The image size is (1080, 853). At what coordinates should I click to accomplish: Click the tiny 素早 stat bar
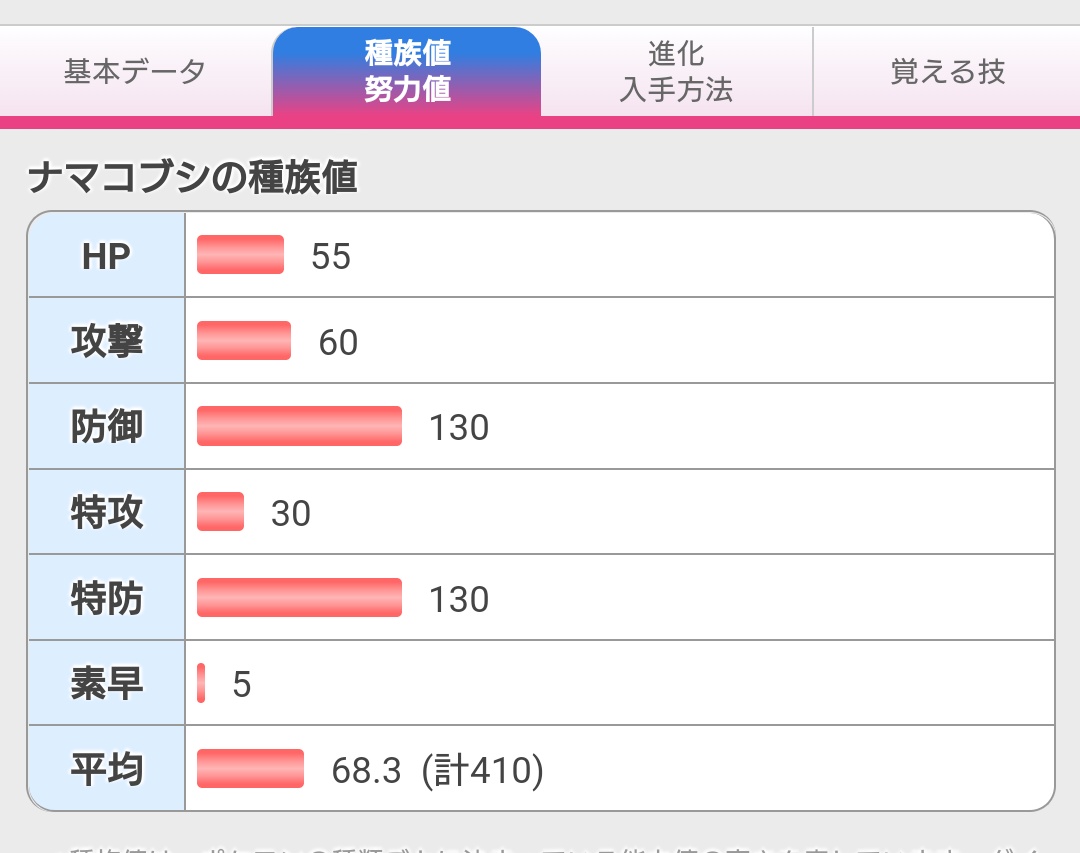201,683
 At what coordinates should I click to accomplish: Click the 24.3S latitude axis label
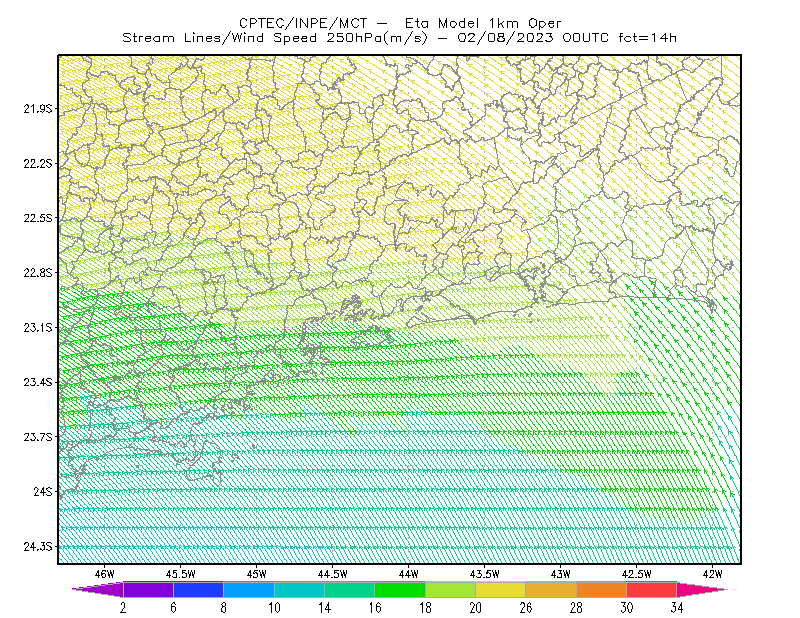(37, 547)
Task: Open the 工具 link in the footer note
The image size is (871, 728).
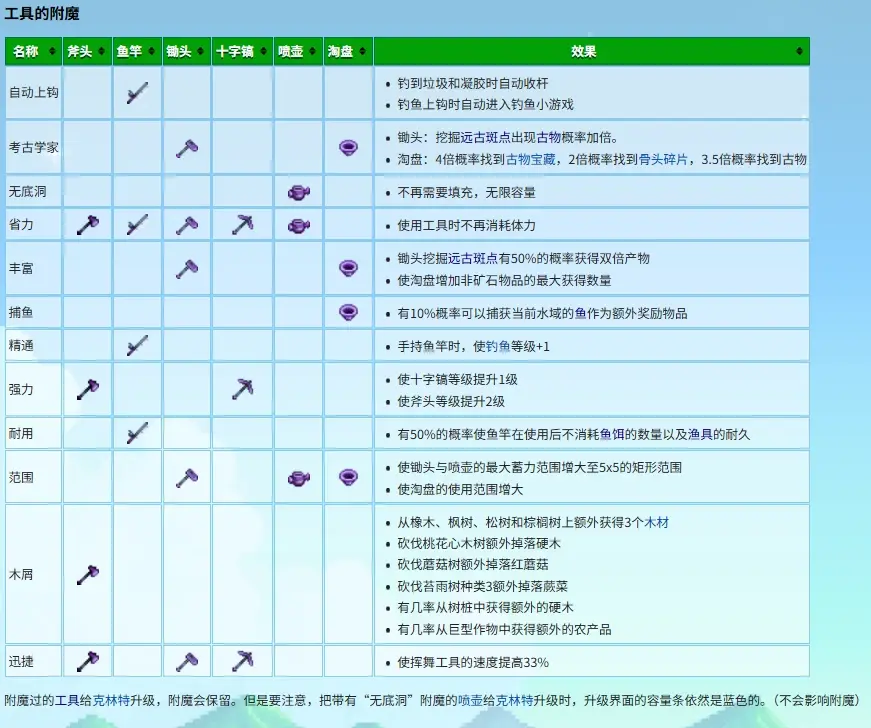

::::::::::

* _GOAL OF THE EXERCISE_
Write out all the data exactly, minus pictures.

* _THE COMPLETED TASK_
The image size is (1080, 853). At what coordinates should I click to accomplish: Click the tiny 素早 stat bar
201,683
 At what coordinates should I click to accomplish: Click the 24.3S latitude axis label
(37, 547)
Task: Open the 工具 link in the footer note
The image size is (871, 728).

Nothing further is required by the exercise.